Question 3 of 10, Step 2 of 2 A consumer affairs investigator records the repair cost for 22 randomly selected TVs: A sample mean of \( \$ 83.23 \) and standard deviation of \( \$ 22.67 \) are subsequently computed. Determine the \( 95 \% \) confidence interval for the mean repair cost for the TVs. Assume the population is approximately normal. Step 2 of 2 : Construct the \( 95 \% \) confidence interval. Round your answer to two decimal places.

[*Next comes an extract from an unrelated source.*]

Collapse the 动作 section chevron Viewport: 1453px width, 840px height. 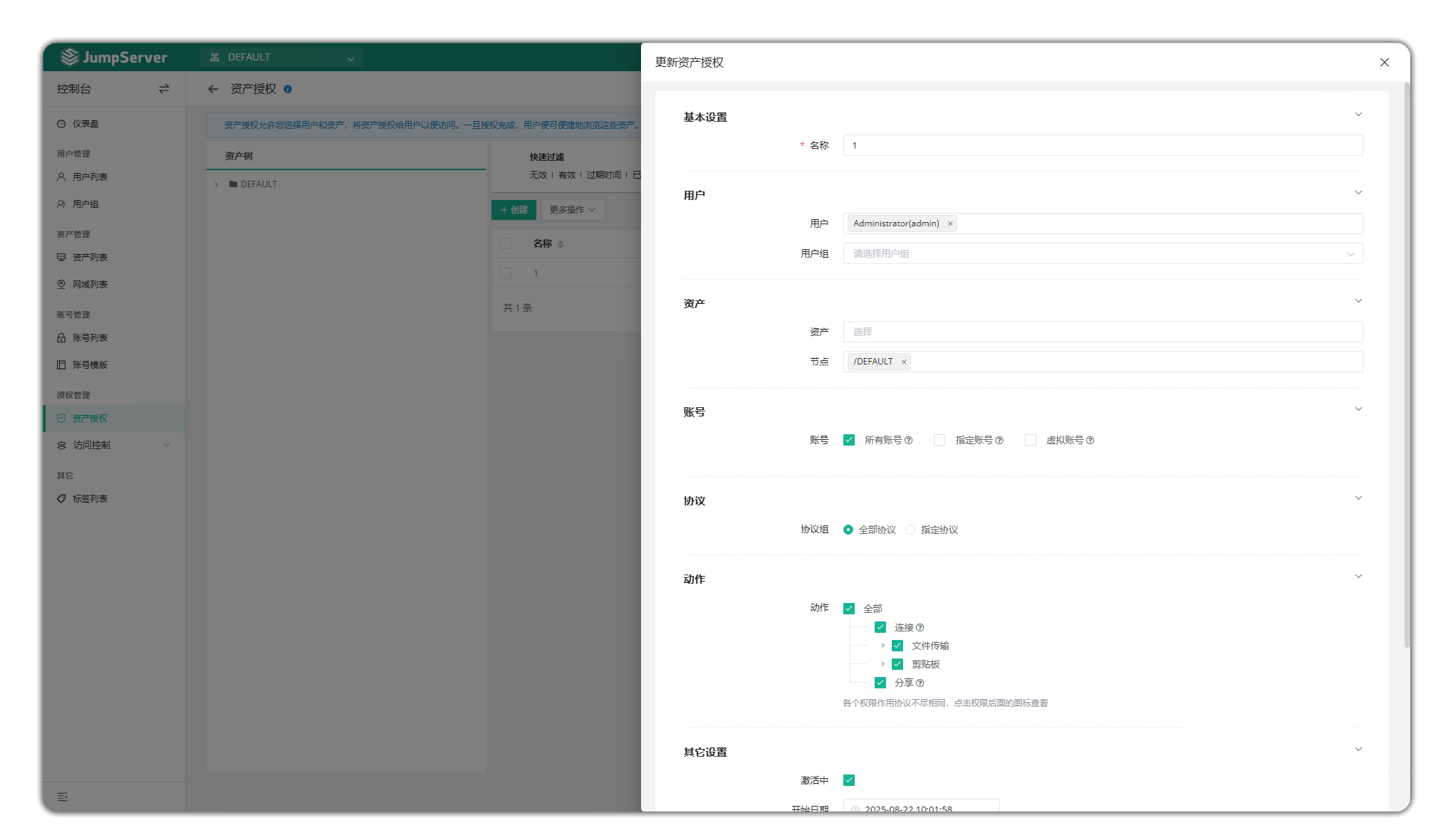pyautogui.click(x=1358, y=577)

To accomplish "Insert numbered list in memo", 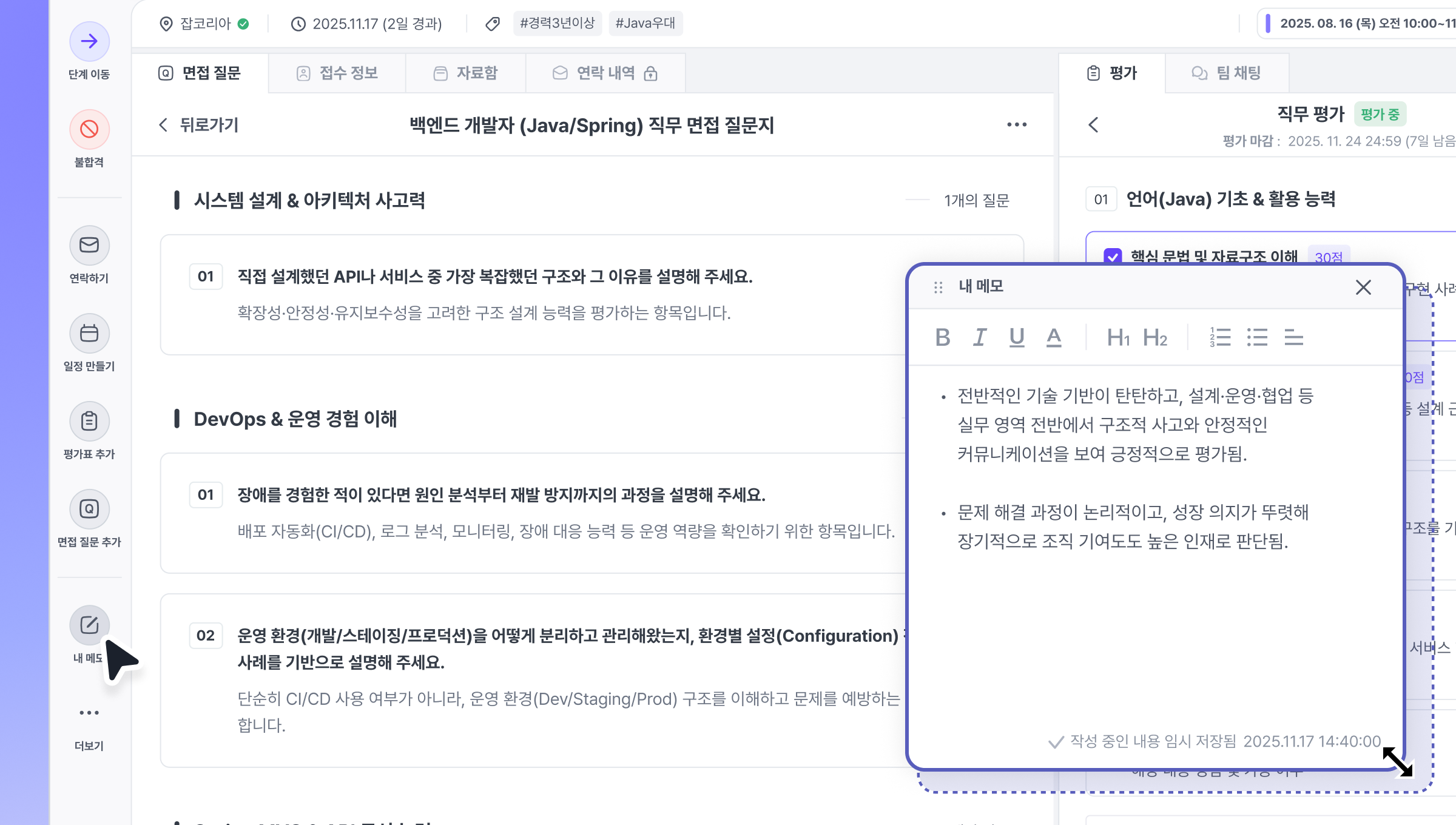I will pyautogui.click(x=1220, y=337).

To construct the \( 95 \% \) confidence interval for the mean repair cost, you can use the formula: \[ CI = \bar{x} \pm t^* \left( \frac{s}{\sqrt{n}} \right) \] Where: - \( \bar{x} = 83.23 \) (sample mean) - \( s = 22.67 \) (sample standard deviation) - \( n = 22 \) (sample size) - \( t^* \) is the t-score corresponding to the \( 95 \% \) confidence level and \( n - 1 = 21 \) degrees of freedom. First, you need to find the t-score for \( 21 \) degrees of freedom which is approximately \( 2.080 \) for a \( 95 \% \) confidence level. Next, calculate \( \frac{s}{\sqrt{n}} \): \[ \frac{s}{\sqrt{n}} = \frac{22.67}{\sqrt{22}} \approx 4.83 \] Now, calculate the margin of error: \[ \text{Margin of Error} = t^* \left( \frac{s}{\sqrt{n}} \right) = 2.080 \times 4.83 \approx 10.05 \] Finally, construct the confidence interval: \[ CI = 83.23 \pm 10.05 \] This gives: \[ CI = (73.18, 93.28) \] So the \( 95 \% \) confidence interval for the mean repair cost for the TVs is \( \mathbf{(73.18, 93.28)} \).